Once the Level 4 outputs have been released (as per the above process), you can share the data in confidence with wider members of the research team, including external collaborators. For example, the study author may copy the outputs from the GitHub repository to a document being prepared for publication, or to seek feedback and contribution from other colleagues to inform the final paper or report.

However, for publication (e.g. MedRxiv), or circulation of the findings outside of the immediate research team or collaborators (e.g. presentations given to interested groups), the final paper/report/presentation (etc.), including a brief lay summary of the important conclusions, must first be emailed to amir.mehrkar@phc.ox.ac.uk who will seek final approval for release from NHS England. The purpose of this approval step is to check that the paper/report aligns with the stated application purpose.

Study GitHub repository🔗

Similarly, the study repository must be kept private until project completion and NHS England approval has been obtained; however, the OpenSAFELY Oversight Board has recommended that all study GitHub repositories (to include the study definition code, codelists and released results) be make public 12 months after any code has been executed against the underlying patient data.

Warning

YOU MUST NOT publish any results or circulate findings with any interested groups outside of the immediate research team / collaborators, or make public your study GitHub repository, until you have received approval from NHS England. To obtain approval email amir.mehrkar@phc.ox.ac.uk with your paper/report/presentation including a brief lay summary of the important conclusions.

Redaction data breaches and how to recover from them🔗

The issues🔗

One of the great strengths of using git is that it is easy to recreate the contents of any file in the repository exactly as it appeared at any point in the repository's stored history. However, this means that if any sensitive data is inadvertently committed to a repository, we need to be careful to completely remove that data from the history.

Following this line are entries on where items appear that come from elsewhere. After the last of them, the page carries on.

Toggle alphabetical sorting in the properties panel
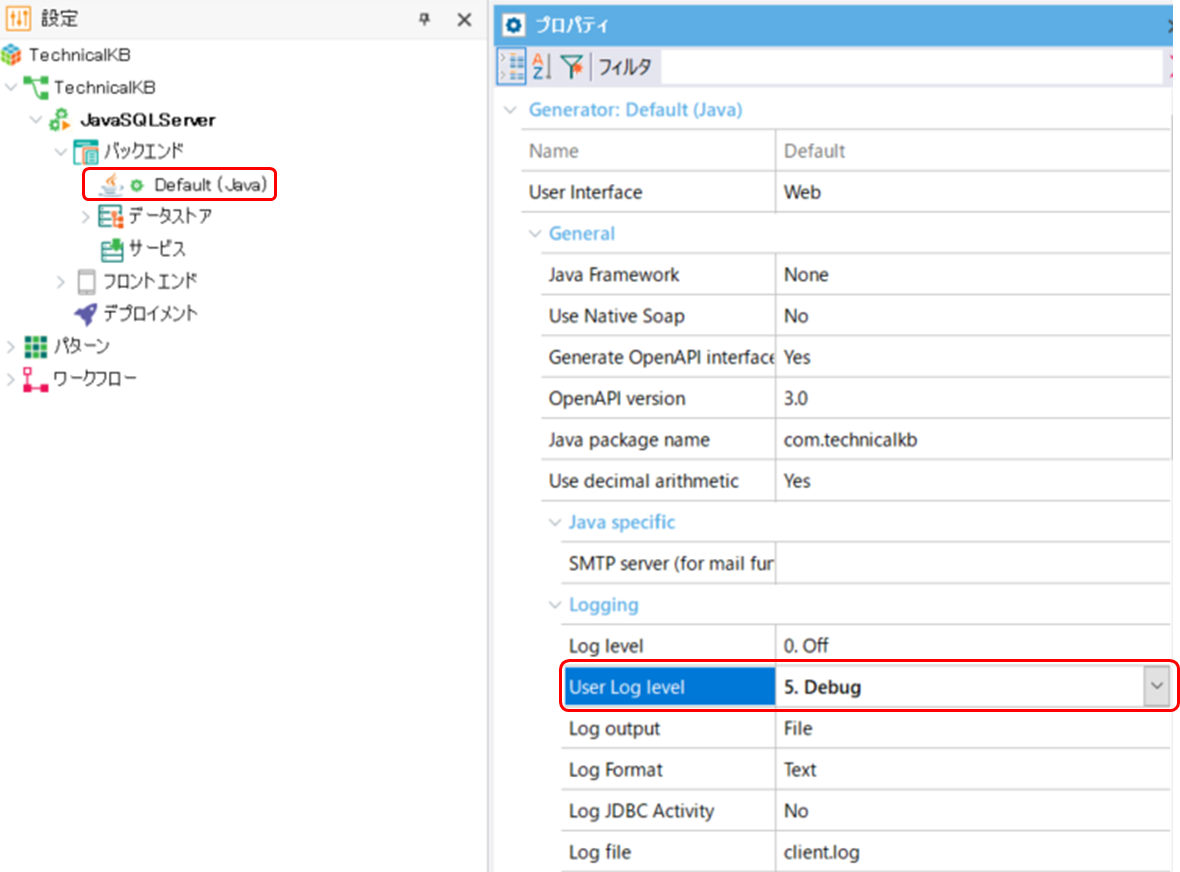1180x872 pixels. (x=540, y=65)
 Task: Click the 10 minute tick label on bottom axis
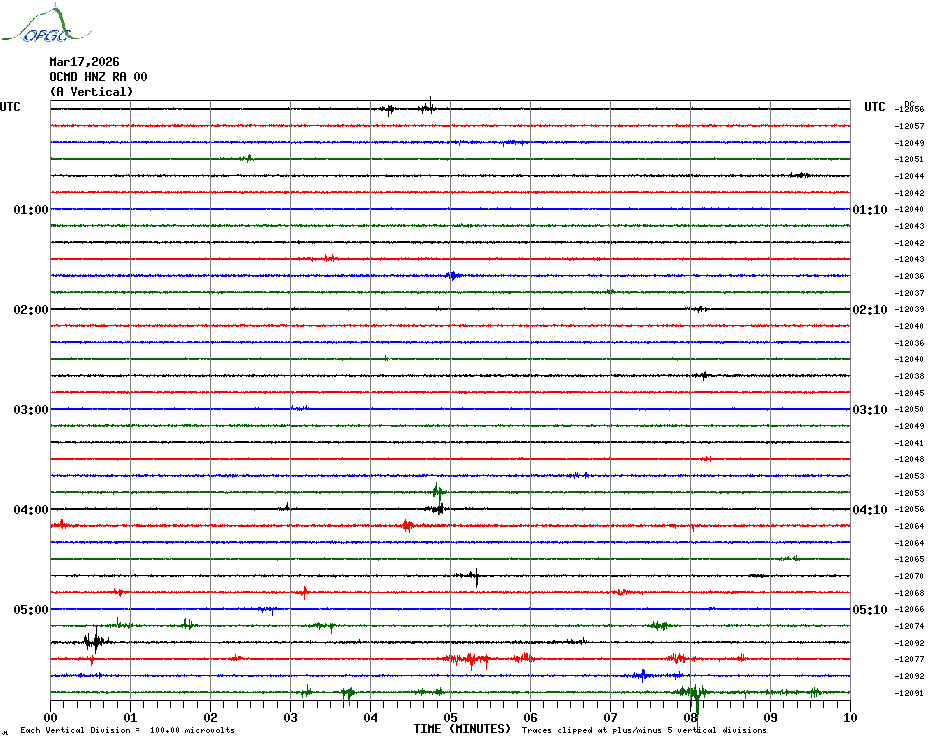[849, 717]
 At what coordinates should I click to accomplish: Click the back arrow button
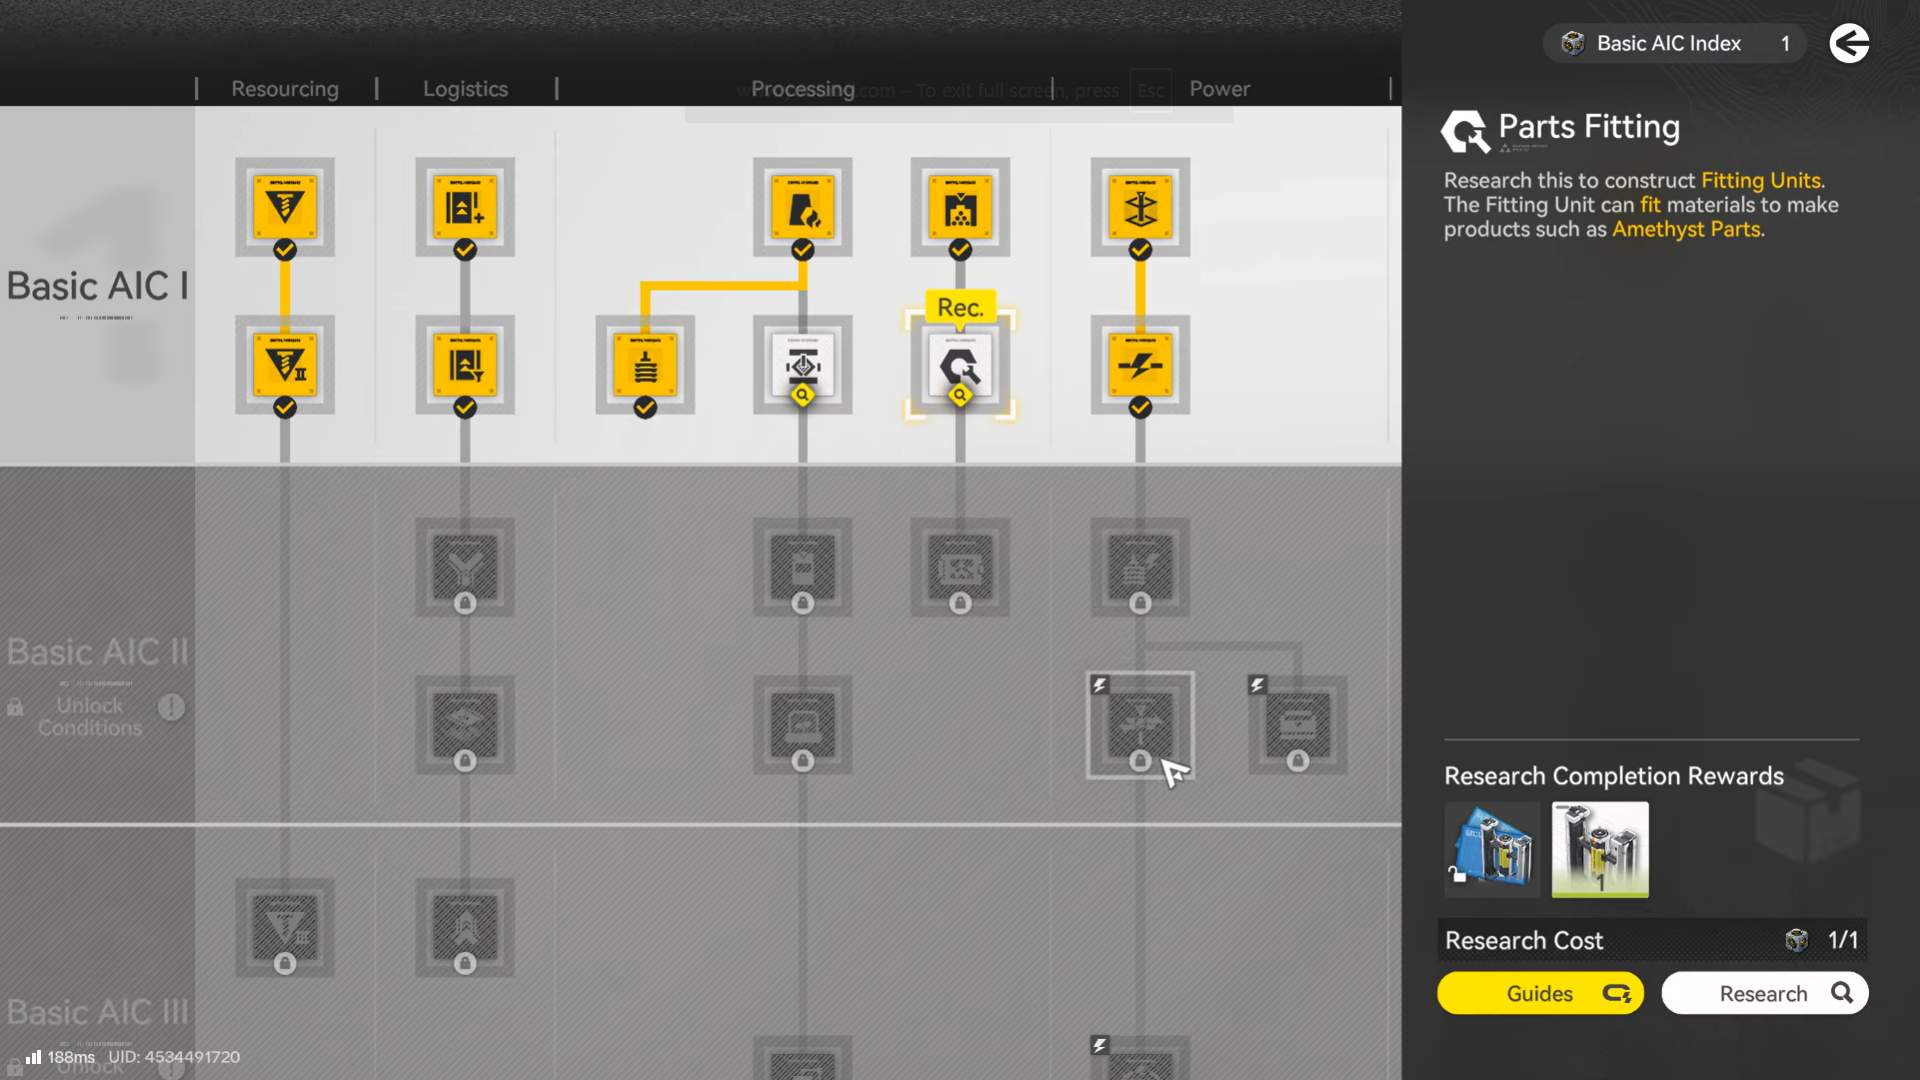1849,43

Access to output-publisher repositories is intended to be restricted, and their histories are not transferred to study repos in the release process. However, study repos are intended to eventually become public, so if sensitive data is committed then care should be taken to fully clean up. From the moment that the osrelease command is run in an output-publisher repo, we need to be careful with the study repo's git history.

For example, if sensitive data was committed to a study repo, it is explicitly not safe to use either git's revert command, or to delete the file and commit the deletion. Both of these methods would leave the commit containing the sensitive data in the history of the git repository - and would be trivial for anyone to recover in the future.

Another aspect of git is that it uses a decentralised model. This means that everyone that has a copy of a git repository has their own copy of the entire history. So, if there is a sensitive data leak, it is not sufficient to clean just your own copy of the git history & the history on GitHub, you should also clean the git histories of all other copies.

What to do if you find a data breach🔗

If you discover files in a study repository that have been insufficiently redacted and still contain sensitive information, you should immediately contact and email the following (providing as much information as possible): Amir Mehrkar (amir.mehrkar@phc.ox.ac.uk); Ben Goldacre (ben.goldacre@phc.ox.ac.uk); disclosurecontrol@opensafely.org.

If you are able, you can attempt to make the repository safe by temporarily restricting access to it. For instance, if the repository is public (accessible to the world), make it private (accessible only to the OpenSAFELY team). If the repository has external contributors that are not authorised to handle sensitive data, consider temporarily removing their access to the repository. This will reduce the scope for harm until the sensitive information can be removed from the repository.

If you are an author of the study, you should also liaise with an engineer from the OpenSAFELY team as soon as possible to safely clean the sensitive information from the repository. Depending on the exact situation this may be relatively straightforward or relatively complicated. You should also attempt to trace all copies of the repository for cleaning or deletion.